Calculate y value for specific X (W(x) function) is simple but I need to calculate coefficients of polynomial (array of [a0, a1, ..., an]) I need to do this to n<=10 but it will be nice to have arbitrary n, then I can put that function into horner function and draw that polynomial.

enter image description here

I have function that calculate denominator in first equation

function denominator(i, points) {
   var result = 1;
   var x_i = points[i].x;
   for (var j=points.length; j--;) {
      if (i != j) {
        result *= x_i - points[j].x;
      }
   }
   return result;
}

and function that return y using horner method (I also have drawing function using canvas)

function horner(array, x_scale, y_scale) {
   function recur(x, i, array) {
      if (i == 0) {
         return x*array[0];
      } else {
         return array[i] + x*recur(x, --i, array);
      }
   }
   return function(x) {
      return recur(x*x_scale, array.length-1, array)*y_scale;
   };
}

anybody know algorithm to do this, or idea how to calculate those coefficients

Yolande answered 25/3, 2012 at 14:27 Comment(4)
Don't use Wikipedia -- planetmath.org/encyclopedia/LagrangePolynomial.htmlGans
@JamesSumners - Wikipedia has some significant benefits, for example pages are far less likely to disappear and end as 404 like your link.Spenser
Well that 404 is surprising. It's a fairly significant algebra concept. PlanetMath in almost every case has a more thorough explanation, and did when I added the link.Gans
web.archive.org/web/20180110121005/http://planetmath.org:80/… <== archive link to get around the 404 in my previous commentGans
A
11

Well, you can do it the naive way. Represent a polynomial by the array of its coefficients, the array

[a_0,a_1,...,a_n]

corresponding to a_0 + a_1*X + ... + a_n*X^n. I'm no good with JavaScript, so pseudocode will have to do:

interpolation_polynomial(i,points)
    coefficients = [1/denominator(i,points)]
    for k = 0 to points.length-1
        if k == i
            next k
        new_coefficients = [0,0,...,0] // length k+2 if k < i, k+1 if k > i
        if k < i
            m = k
        else
            m = k-1
        for j = m downto 0
            new_coefficients[j+1] += coefficients[j]
            new_coefficients[j] -= points[k]*coefficients[j]
        coefficients = new_coefficients
    return coefficients

Start with the constant polynomial 1/((x_1-x_0)* ... *(x_i-x_{i-1})*(x_i-x_{i+1})*...*(x_i-x_n)) and multiply with X - x_k for all k != i. So that gives the coefficients for Li, then you just multiply them with yi (you could do that by initialising coefficients to y_i/denominator(i,points) if you pass the y-values as parameters) and add all the coefficients together finally.

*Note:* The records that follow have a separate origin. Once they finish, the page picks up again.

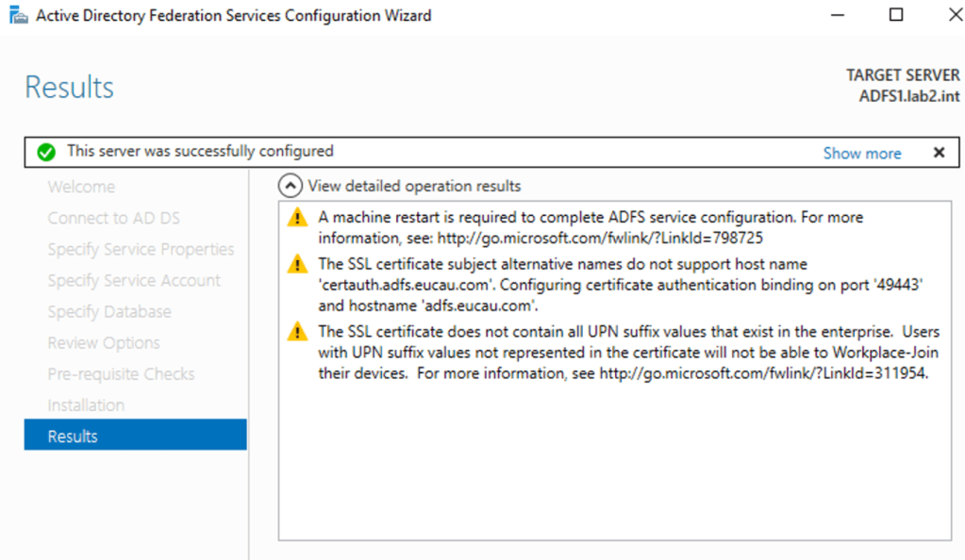Go to Connect to AD DS step

click(113, 218)
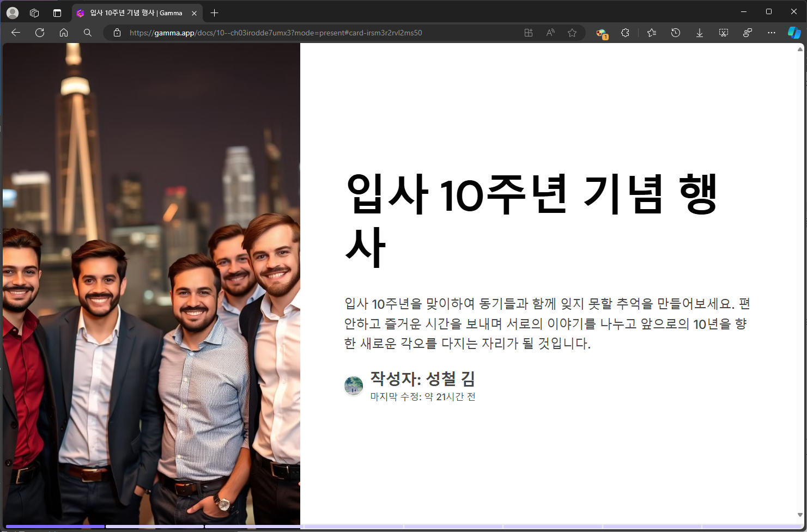Viewport: 807px width, 532px height.
Task: Open the tab actions menu icon
Action: point(57,13)
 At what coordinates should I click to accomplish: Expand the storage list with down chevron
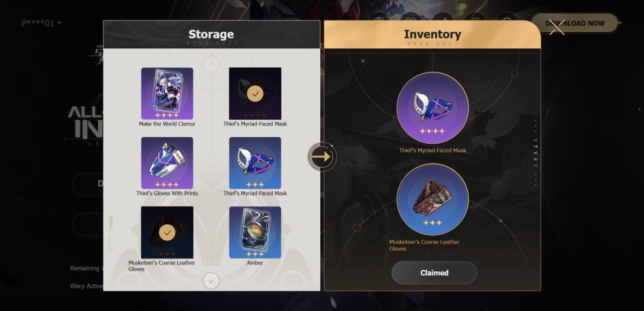pos(211,280)
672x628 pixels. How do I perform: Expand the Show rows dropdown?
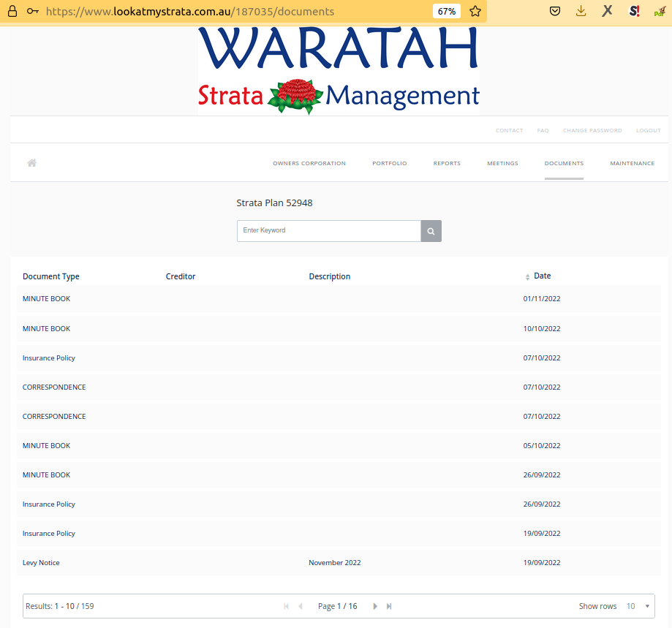(636, 606)
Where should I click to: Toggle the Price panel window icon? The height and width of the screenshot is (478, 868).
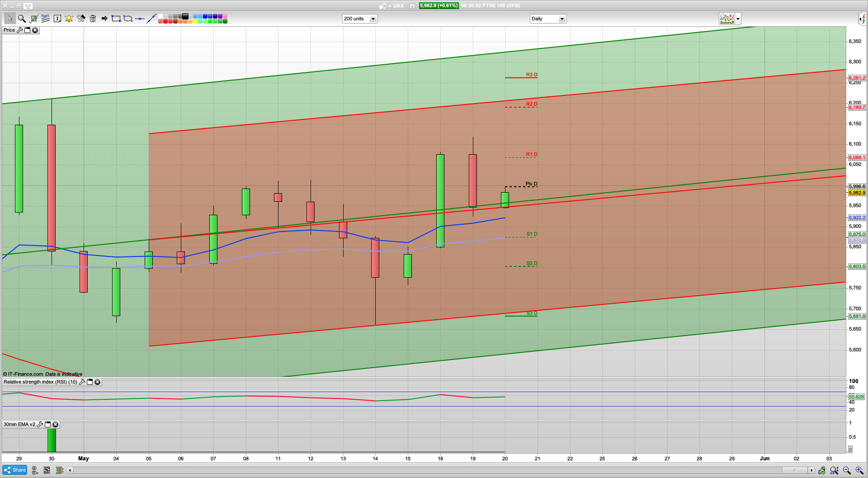[x=27, y=30]
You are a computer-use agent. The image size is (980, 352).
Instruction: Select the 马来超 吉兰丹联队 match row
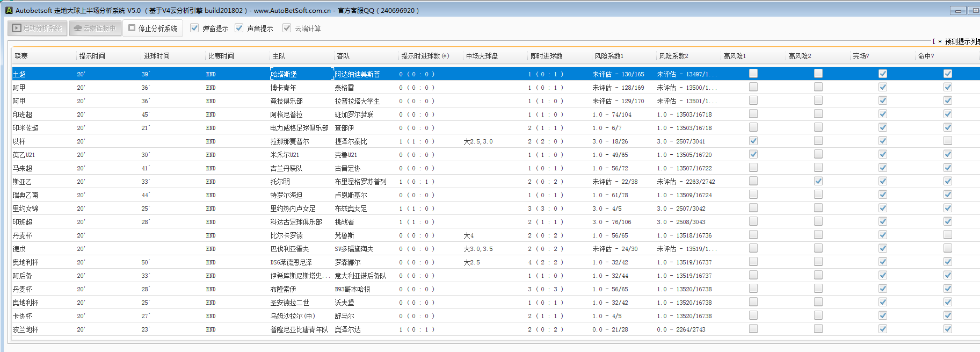point(286,168)
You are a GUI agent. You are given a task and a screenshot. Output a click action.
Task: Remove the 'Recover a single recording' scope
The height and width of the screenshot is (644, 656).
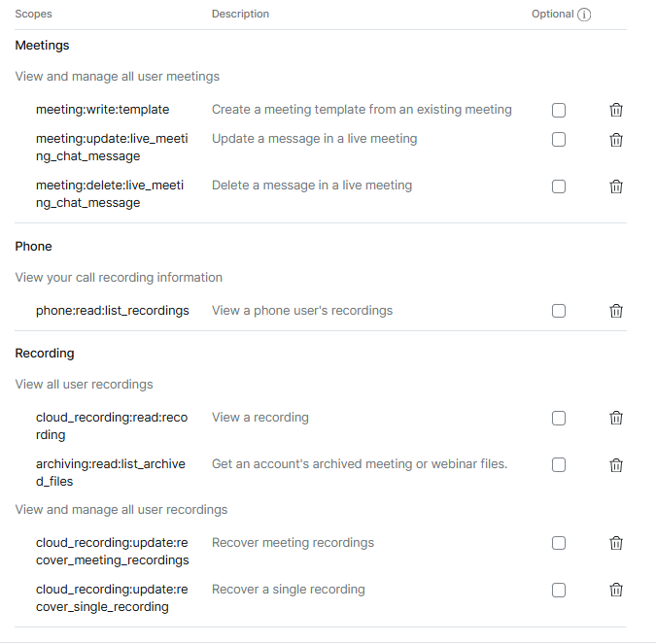615,590
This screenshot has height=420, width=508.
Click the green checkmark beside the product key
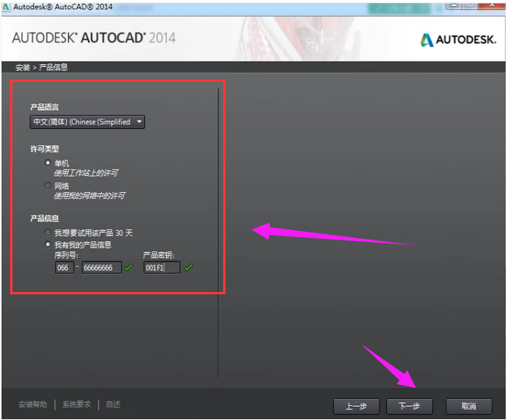tap(188, 268)
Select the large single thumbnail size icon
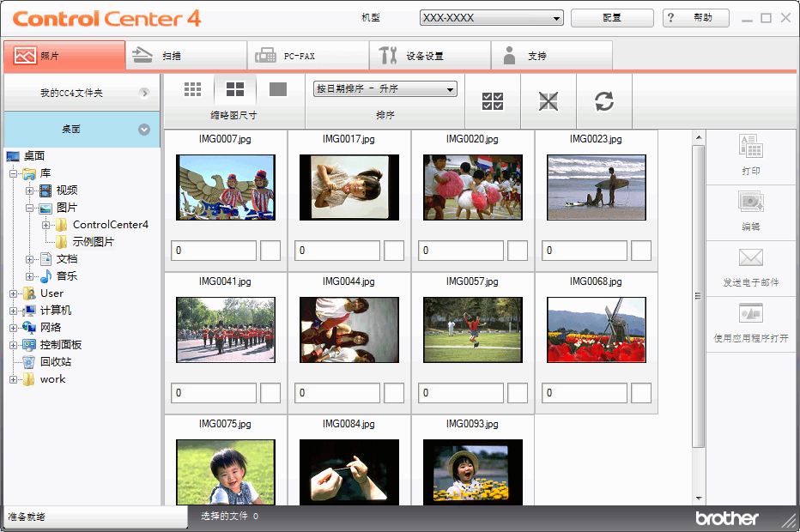The width and height of the screenshot is (800, 532). click(277, 89)
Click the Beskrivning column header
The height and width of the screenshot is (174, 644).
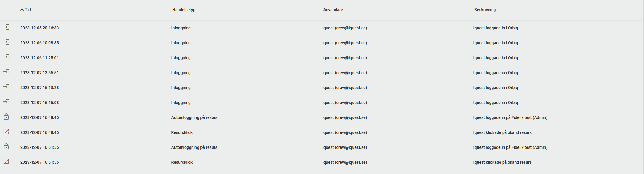(485, 10)
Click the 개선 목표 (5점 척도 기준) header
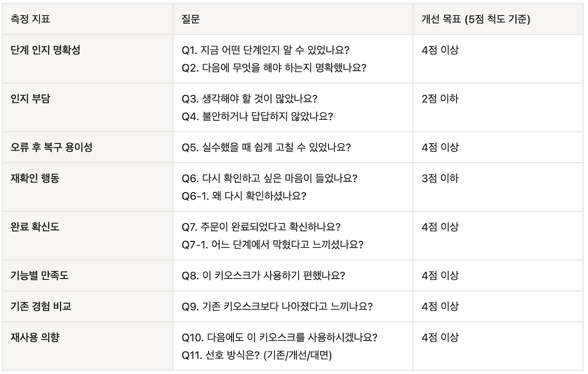Image resolution: width=588 pixels, height=374 pixels. (475, 19)
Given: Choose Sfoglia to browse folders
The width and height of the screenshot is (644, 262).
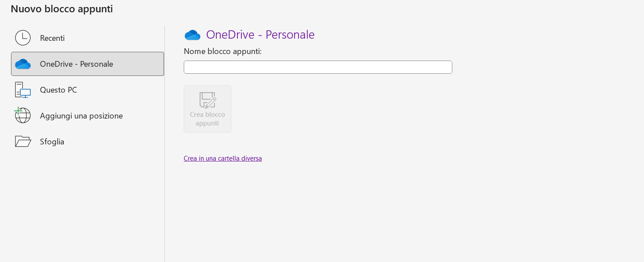Looking at the screenshot, I should (52, 141).
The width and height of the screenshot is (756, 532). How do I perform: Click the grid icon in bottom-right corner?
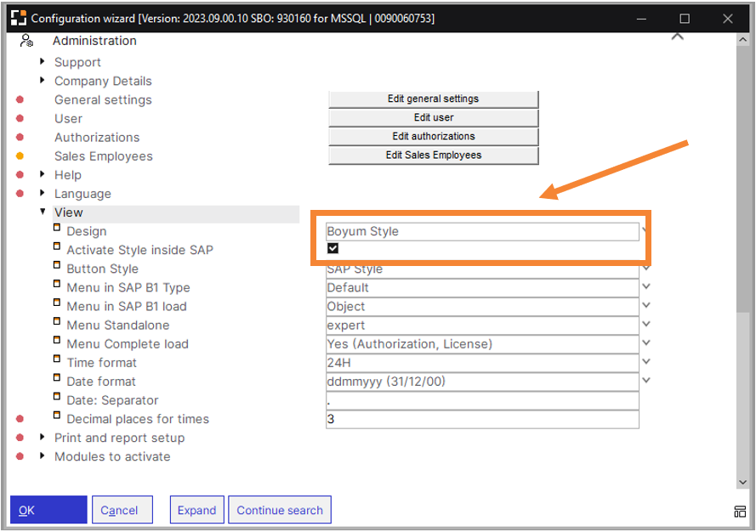[741, 511]
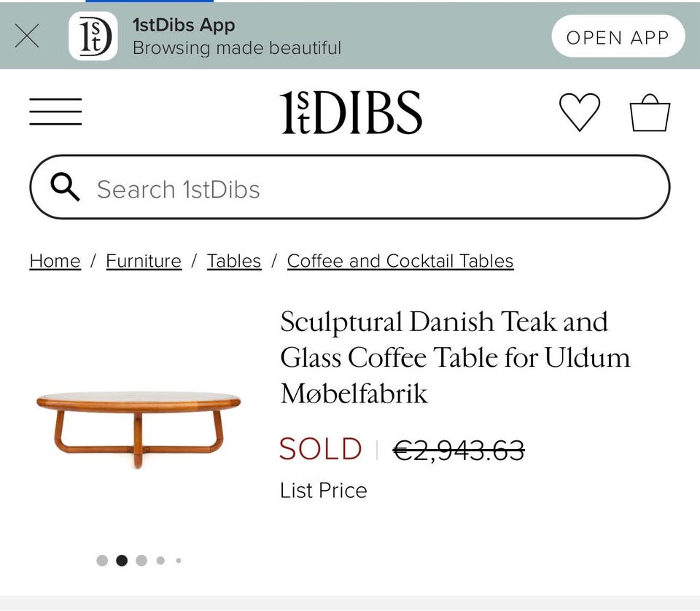This screenshot has width=700, height=611.
Task: Open Coffee and Cocktail Tables breadcrumb
Action: (400, 261)
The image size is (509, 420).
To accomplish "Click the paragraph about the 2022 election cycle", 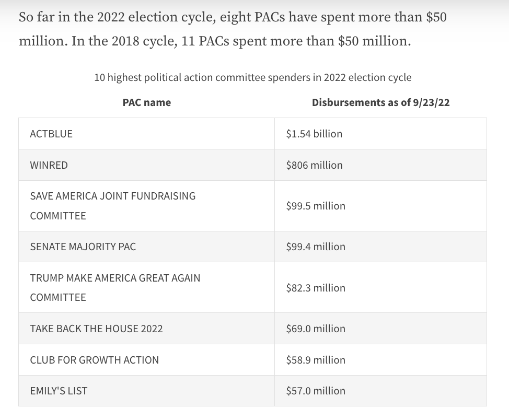I will (x=233, y=29).
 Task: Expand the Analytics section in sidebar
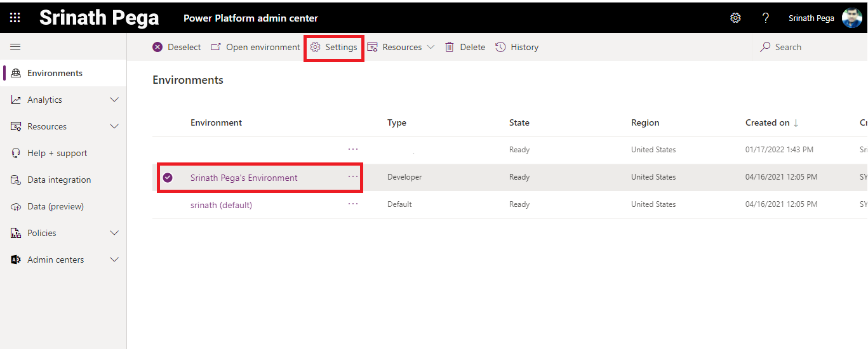114,100
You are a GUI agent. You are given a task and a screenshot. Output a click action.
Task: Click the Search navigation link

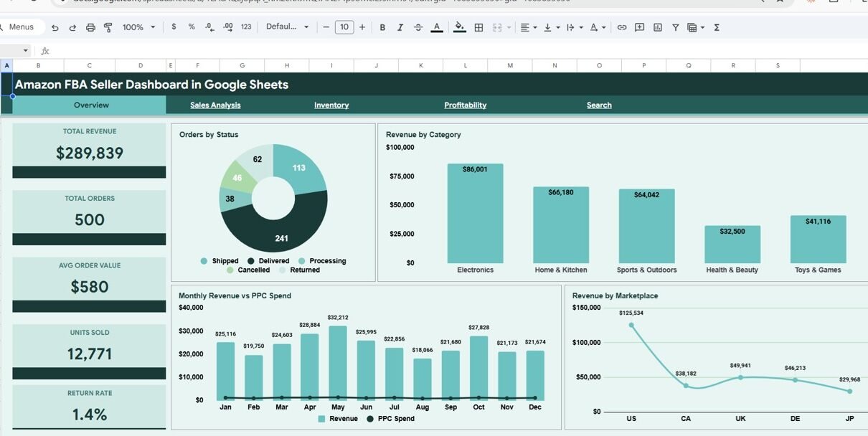(x=599, y=105)
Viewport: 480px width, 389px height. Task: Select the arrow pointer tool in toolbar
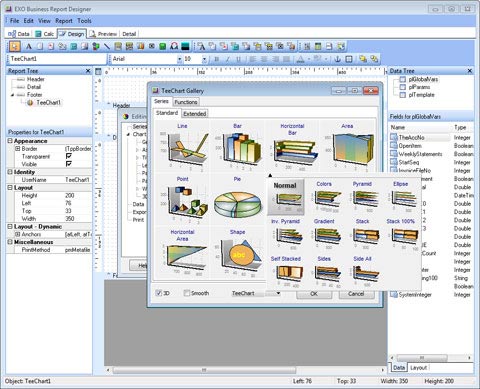(x=14, y=46)
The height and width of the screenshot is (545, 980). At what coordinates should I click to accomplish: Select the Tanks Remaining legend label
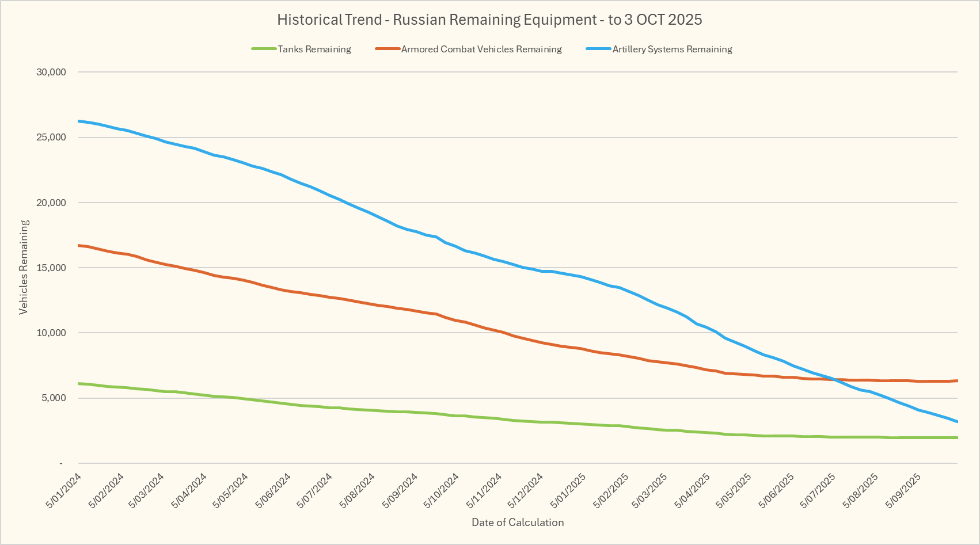coord(314,49)
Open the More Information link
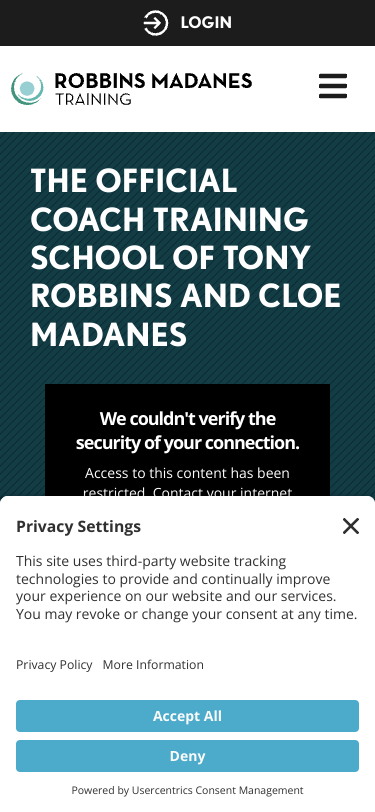Image resolution: width=375 pixels, height=812 pixels. click(x=153, y=664)
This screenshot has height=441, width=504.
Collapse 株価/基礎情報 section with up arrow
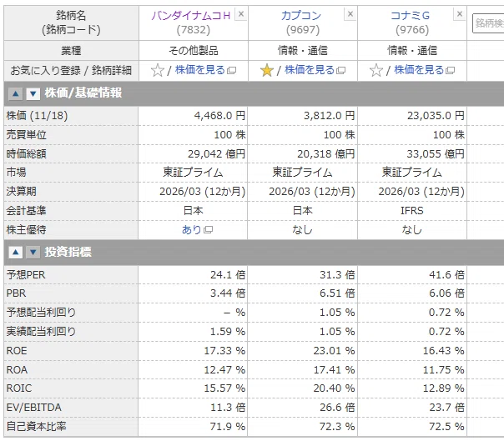[x=15, y=94]
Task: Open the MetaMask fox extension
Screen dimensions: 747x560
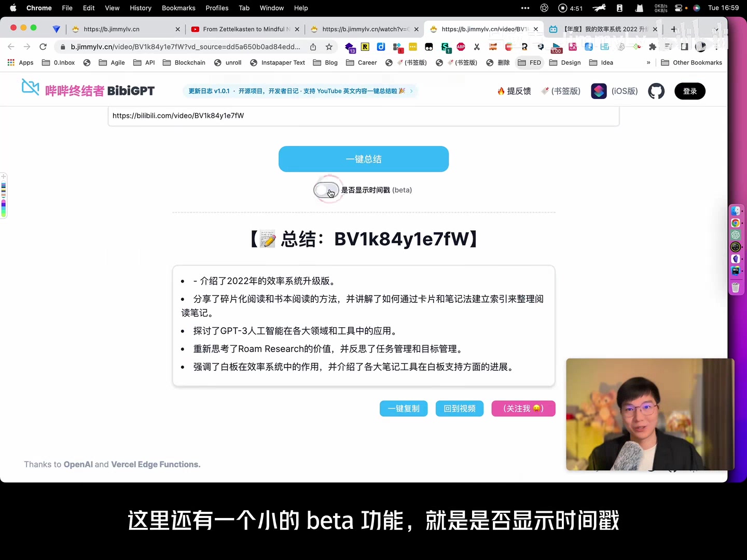Action: pos(492,47)
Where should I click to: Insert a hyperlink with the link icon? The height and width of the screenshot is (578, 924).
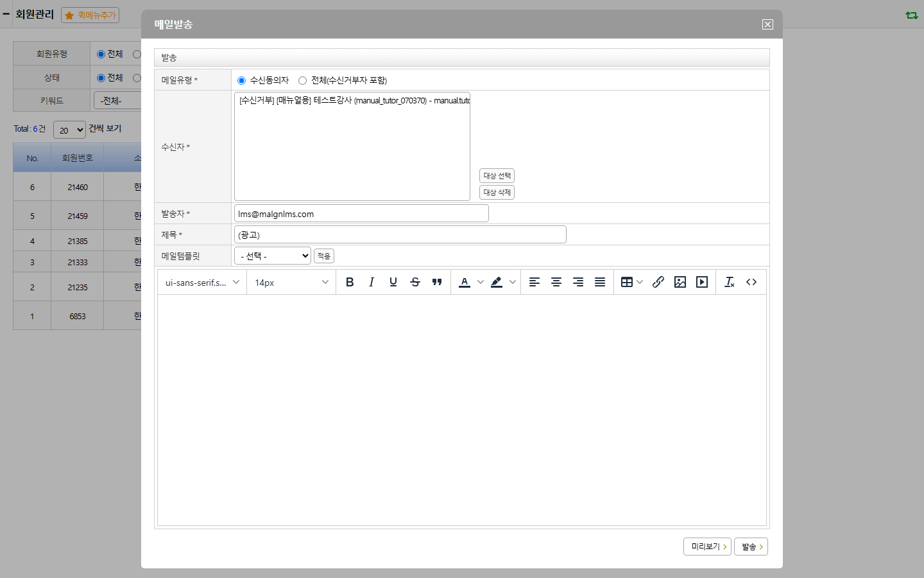(658, 282)
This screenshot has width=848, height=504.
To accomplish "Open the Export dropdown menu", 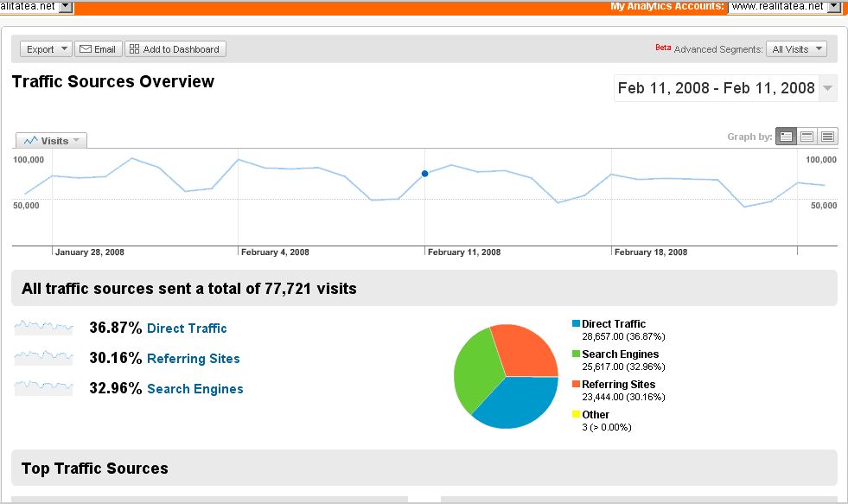I will click(x=46, y=49).
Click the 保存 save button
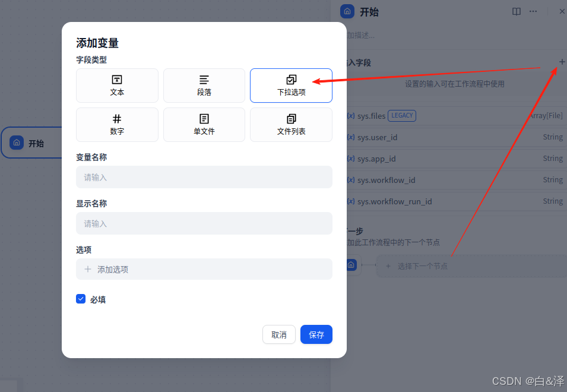The width and height of the screenshot is (567, 392). 316,334
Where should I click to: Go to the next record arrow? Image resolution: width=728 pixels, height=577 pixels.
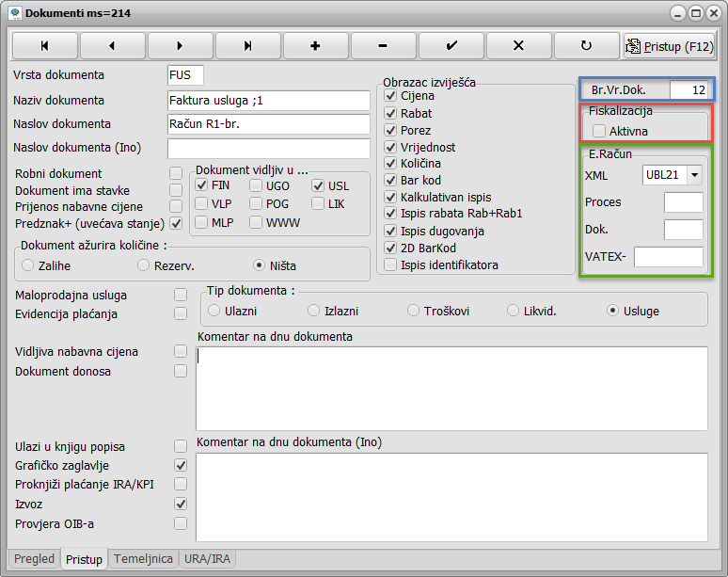coord(180,45)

polynomial = [0,0,...,0] // points.length entries
for i = 0 to points.length-1
    coefficients = interpolation_polynomial(i,points)
    for k = 0 to points.length-1
        polynomial[k] += y[i]*coefficients[k]

Calculating each Li is O(n²), so the total calculation is O(n³).

Update: In your jsFiddle, you had an error in the polynomial multiplication loop in addition to (the now corrected) mistake with the start index I made, it should be

for (var j= (k < i) ? (k+1) : k; j--;) {
     new_coefficients[j+1] += coefficients[j];
     new_coefficients[j] -= points[k].x*coefficients[j];
}

Since you decrement j when testing, it needs to start one higher.

That doesn't produce a correct interpolation yet, but it's at least more sensible than before.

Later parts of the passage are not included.